Texto do documento ▸
______

O longa ainda ganhou três prêmios individuais: melhor ator coadjuvante (Sôsuke Ikematsu, que vive o treinador Arakawa), revelações masculina (Keitatsu Koshiyama, o Takuya) e feminina (Kiara Takanashi, a Sakura). Os três têm sido bastante indicados e premiados no país. Recentemente, Ikematsu e Koshiyama venceram também o Mainichi Film Award, prêmio que existe desde os anos 1940.


Chico finaliza sua postagem dizendo que ainda há praças muito importantes do Brasil que ainda não receberam o filme em seus circuitos, como é o caso de Salvador e Belo Horizonte, mas espero que esse belíssimo trabalho chegue a essas cidades logo. Quanto ao prestígio do filme citado pelo Chico, fiquei de fato impressionado, já que CLOUD e LOOK BACK estão entre os títulos japoneses mais aclamados do ano passado.

A história de SOL DE INVERNO é simples e até caberia num registro bem convencional de narrativa, mas o que Hiroshi Okuyama faz aqui é trabalhar com planos diferentes e inventivos, e com uma estranheza no próprio visual de cores esmaecidas (que faz lembrar os últimos trabalhos de Wes Anderson) e excesso de luz, inclusive nos interiores, com essa luz penetrando fortemente o ambiente. A trama se passa numa cidadezinha do interior do Japão de décadas atrás (anos 80 ou 90), em que um menino tímido e gago se mostra interessado na patinação artística ao ver as meninas rodopiando e aparentemente levitando sobre os patins. O treinador, ao vê-lo interessado no esporte, o incentiva a continuar, e também tem a ideia de inscrevê-lo, junto com uma das meninas, numa competição a acontecer em breve.

Até determinado momento, a história do filme até poderia se encaixar numa sessão da tarde, mas algo acontece em seu terço final que muda o rumo dos acontecimentos e traz um pouco de amargor para o enredo, tornando o filme ainda mais interessante e também mais doloroso. SOL DE INVERNO trata da intolerância, do silêncio e de uma terrível aceitação diante de um mundo conservador. Ver o filme num mundo ao mesmo tempo mais livre, mas também com uma onda conservadora mais feroz, torna-o um ótimo retrato de nossa época, embora se passe noutro tempo.

______

Material fornecido ▸
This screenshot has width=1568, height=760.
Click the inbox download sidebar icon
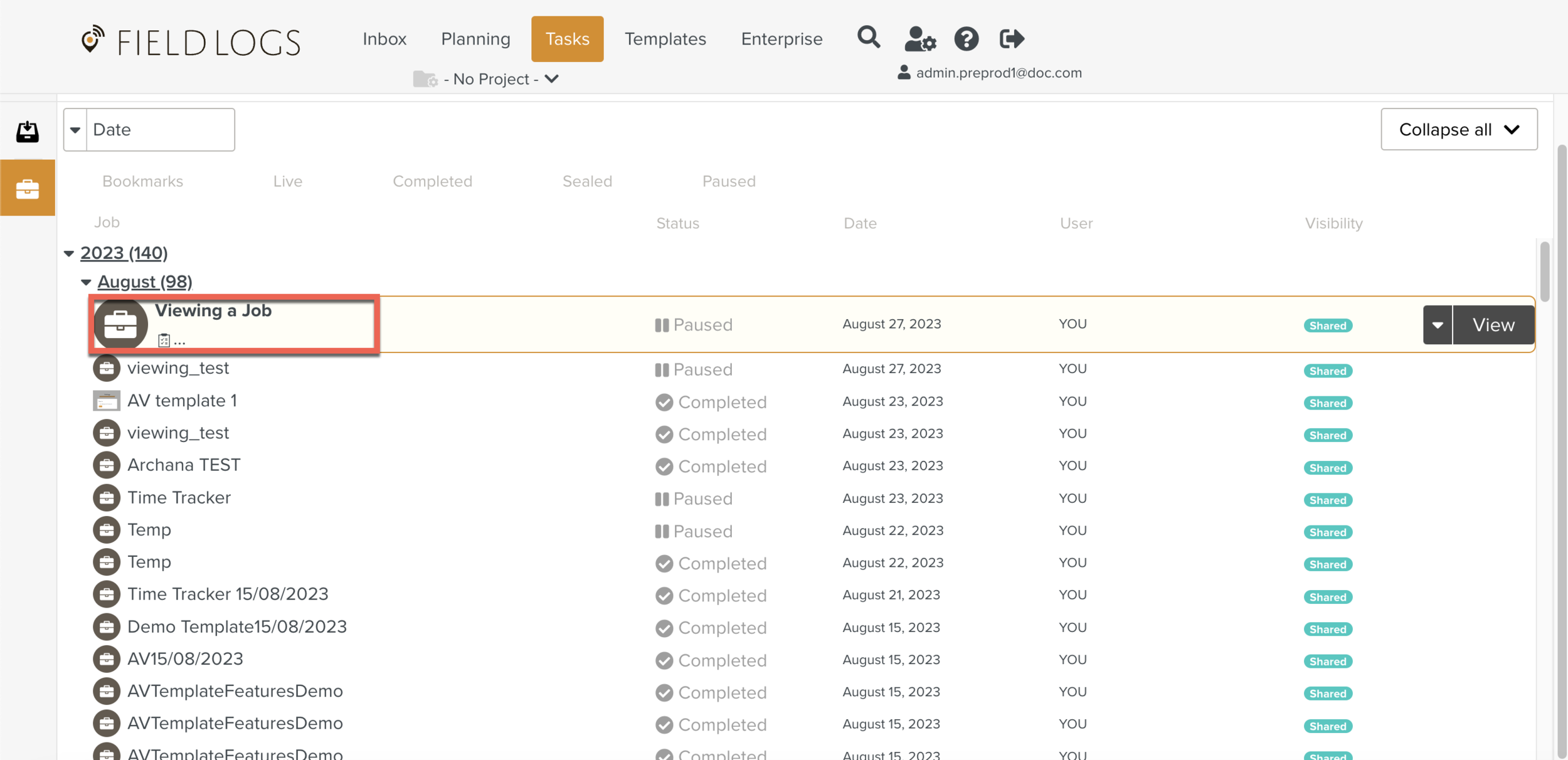click(x=28, y=132)
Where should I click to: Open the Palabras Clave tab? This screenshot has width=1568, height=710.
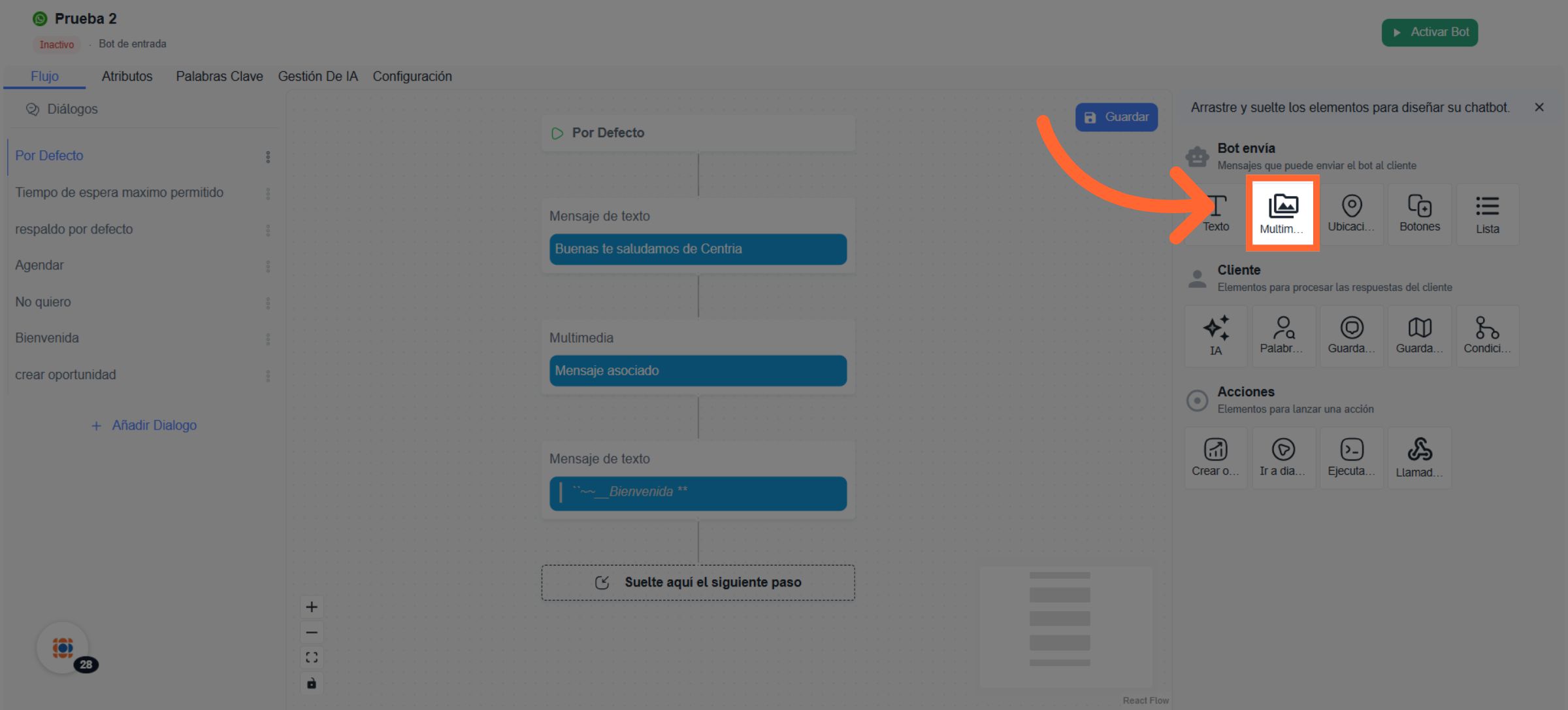(220, 76)
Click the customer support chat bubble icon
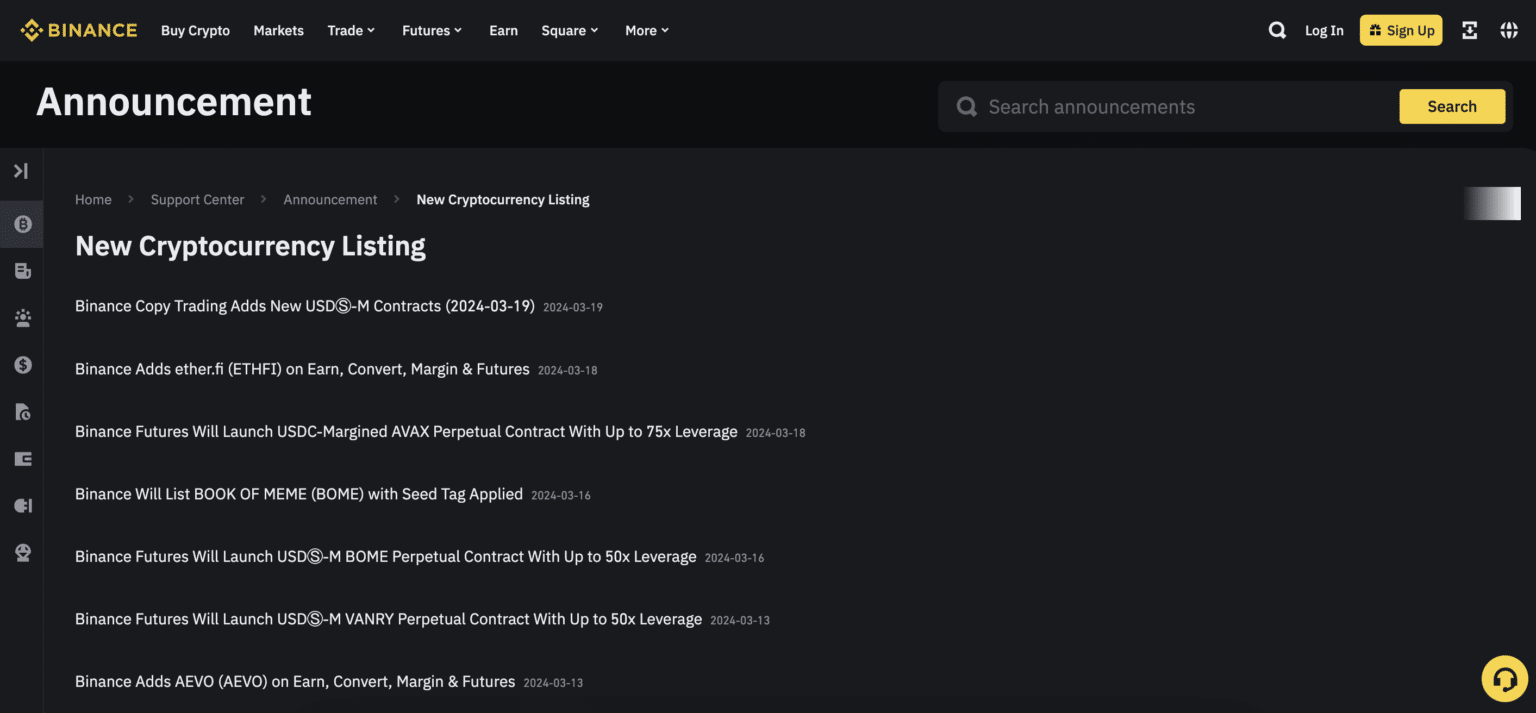1536x713 pixels. click(x=1505, y=678)
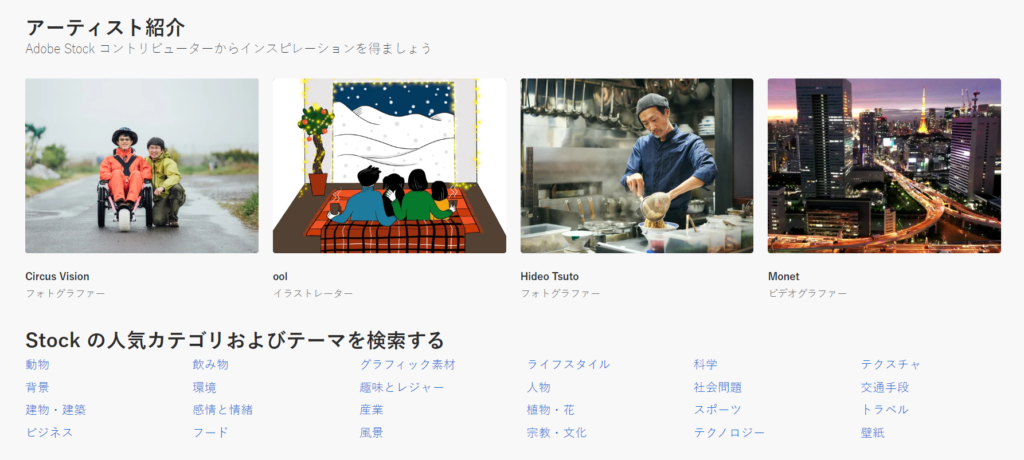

______

Descrição da tarefa ▸ Retome, por favor, o texto sobre o filme Sol de Inverno, escrevendo a continuação a partir da última frase apresentada.

Em resposta ▸
O diretor Okuyama é também o montador e o diretor de fotografia do filme, o que torna esse trabalho ainda mais artesanal e mais autoral. SOL DE INVERNO é seu segundo longa-metragem. O primeiro, BOKU WA IESU-SAMA GA KIRAI (2018), inédito no Brasil, também trata de uma história do ponto de vista de uma criança.

+ TRÊS FILMES

KASA BRANCA

Luciano Vidigal já tem uma boa experiência na direção, por mais que KASA BRANCA (2024) seja sua estreia solo num longa-metragem. Falo isso não só por ter checado sua filmografia, mas por perceber sua segurança em contar a história dessas pessoas que vivem vidas bem difíceis, em áreas menos privilegiadas do Rio de Janeiro. O que carrega o maior fardo é Dé (Big Jaum), que cuida sozinho da avó com Alzeihmer e deve o aluguel atrasado da casa. O fato de ser um rapaz acima do peso o deixa também em situação de desvantagem em relação a seus dois melhores amigos, que têm mais sorte com as mulheres. Se bem que um deles está sofrendo de amor por uma ex que ele magoou no passado e agora é ele quem sofre de dor por ela. E é justamente desse rapaz a cena que mais me tocou: aquela em que sua mãe adentra seu quarto para trazer-lhe consolo com a sabedoria de alguém mais vivida. Gosto também de ser um filme que trata das mazelas sociais, da falta de dinheiro e também por não deixar barato para o governo. KASA BRANCA também dialoga com a juventude contemporânea, ao trazer um artista novo, o rapper L7NNON.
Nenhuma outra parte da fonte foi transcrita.